Beyond Impasse: Affect and Language Community in Select Contemporary Afrikaans Lyric Poetry
Early in Apart (2012), American poet Catherine Taylor’s formally hybrid meditation on the first visit she made as an adult to South Africa (the country of her birth), the poem’s narrating persona (Taylor; let us dispense with that critical-rhetorical vocabulary hereafter) recalls overhearing a disagreement about race and identity on the streets of Cape Town. A flower seller and customer argue about the promise of the new nation, and Taylor remarks uneasily: “They are at an impasse” (16). Taylor’s book-length meditation on trauma and inheritance asks what it means to attempt to recuperate a sense of identity linked to a place one cannot in conscience call entirely one’s own, but which is central to one’s family’s history.[i] Concomitantly, Apart ponders how a new communal identity might be forged in the aftermath of a period of collective trauma – in this case, apartheid (and the colonial era that preceded it). Unspoken in the encounter described above, however, is the question of language: in what tongue is the business of belonging in a new political – and temporal-affective – order to be worked through? For if English (the language of Taylor’s family, new life in the United States, and Apart) is also the lingua franca of the reconstituted nation state, it is only one of South Africa’s eleven official spoken and written languages, not including sign-language; according to the 2011 Census, English is only the fourth most widely spoken first language, well behind isiZulu, isiXhosa, and Afrikaans (Lehohla 23-25).[ii] Of these, Afrikaans was almost certainly the first language of Taylor’s flower seller, implicitly coded as Coloured.[iii] It was likely not the language of her customer, implicitly Black. Why does this matter, and why should such figures find themselves at an “impasse”?
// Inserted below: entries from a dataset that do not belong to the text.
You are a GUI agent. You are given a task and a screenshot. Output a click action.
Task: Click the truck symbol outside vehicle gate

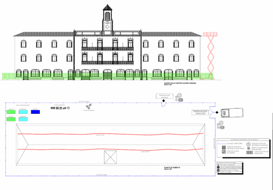pos(232,112)
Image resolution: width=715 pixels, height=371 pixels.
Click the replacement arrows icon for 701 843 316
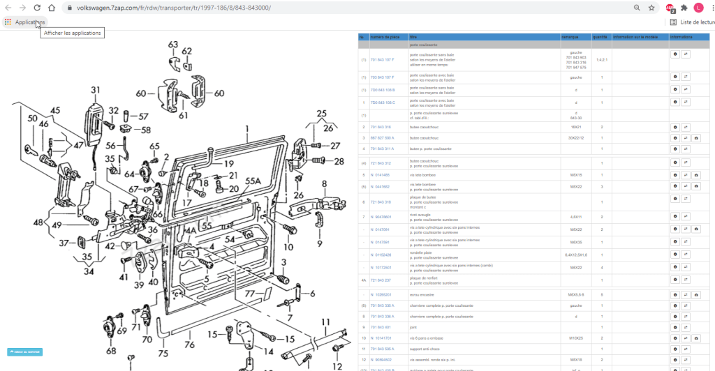pyautogui.click(x=686, y=128)
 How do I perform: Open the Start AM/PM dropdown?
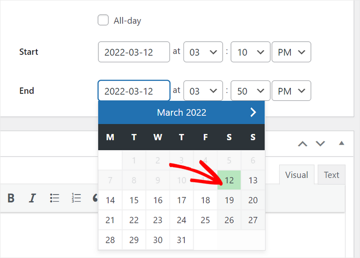(291, 52)
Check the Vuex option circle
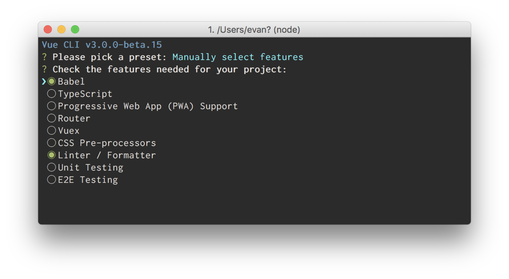Image resolution: width=509 pixels, height=279 pixels. coord(52,131)
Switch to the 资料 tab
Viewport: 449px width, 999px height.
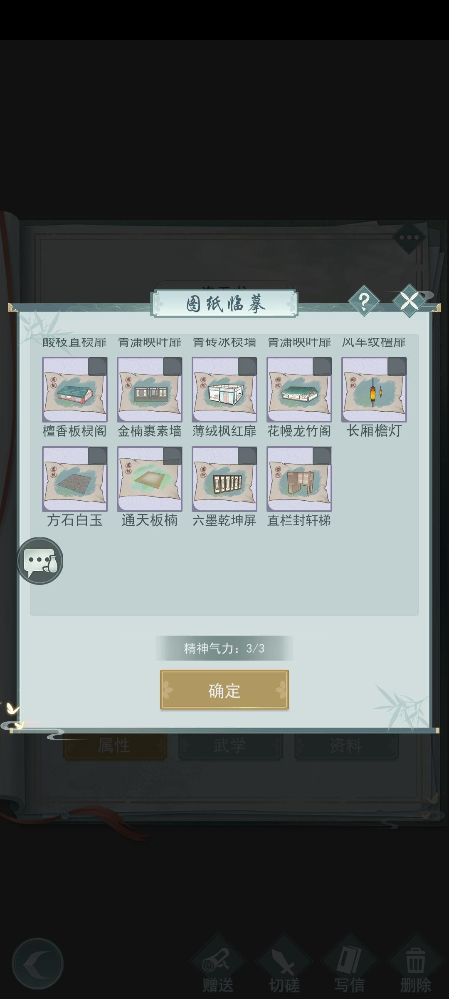pyautogui.click(x=346, y=746)
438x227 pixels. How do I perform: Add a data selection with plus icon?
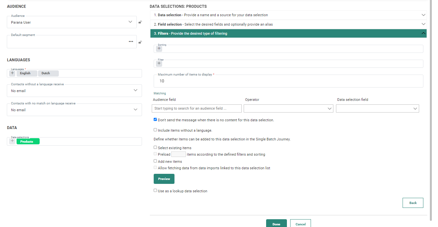pyautogui.click(x=12, y=141)
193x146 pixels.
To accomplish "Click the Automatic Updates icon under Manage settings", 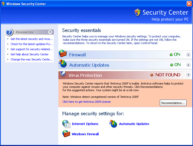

[i] Taylor’s mother had been an anti-apartheid activist in the women’s Black Sash movement.
[ii] The figures were reported as 11,587,374 (isiZulu, 22.7% of the population), 8,154,258 (isiXhosa, 16%), 6,855,082 (Afrikaans, 13.5%), 4,892,623 (English, 9.6%, only marginally ahead of Sepedi’s 4,618,576, constituting 9.1%) (Lehohla 23-24). In only two of South Africa’s nine provinces did English have more first-language speakers than Afrikaans: Gauteng (including Johannesburg and Pretoria, where the difference was less than a percentage point); and KwaZulu-Natal (where the margin was 13.2 to 1.6%, both greatly outnumbered by isiZulu’s 77.8%) (Lehohla 25).
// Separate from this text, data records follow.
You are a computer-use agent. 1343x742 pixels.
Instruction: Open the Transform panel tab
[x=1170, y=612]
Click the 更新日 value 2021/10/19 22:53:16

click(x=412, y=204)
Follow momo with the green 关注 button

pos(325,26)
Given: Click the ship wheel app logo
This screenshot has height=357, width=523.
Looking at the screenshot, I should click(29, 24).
[iii] A complicated and contested term variously naming autochthonous peoples who do not identify as Black African, in addition to mixed-race people having indigenous, Black African, white, and/or south-east Asian ancestry. Note the South African English spelling to differentiate from the loaded term “Colored,” with its particular US history. While Coloured (capitalized) is a term often associated with apartheid classificatory logic (and law), coloured (lowercase) was during the middle and later 1990s used more frequently as a term of self- and communal identification. See Attridge and Attwell (xvii) for an example of how standard reference texts have engaged with the difficult legacies of the term for literary scholarship. The logic of denying the term an uppercase initial letter in the age of Black Lives Matter seems to this author to require revisiting, and it is capitalized throughout this essay, while subject to the caveat that it does not reflect a commitment to the use of terms of racial differentiation. It serves in the imperfect interim not to refuse to notice that racial, ethnic, and cultural variety exists, but to draw attention to the fact that a range of identifiable characteristics continues to affect life experience.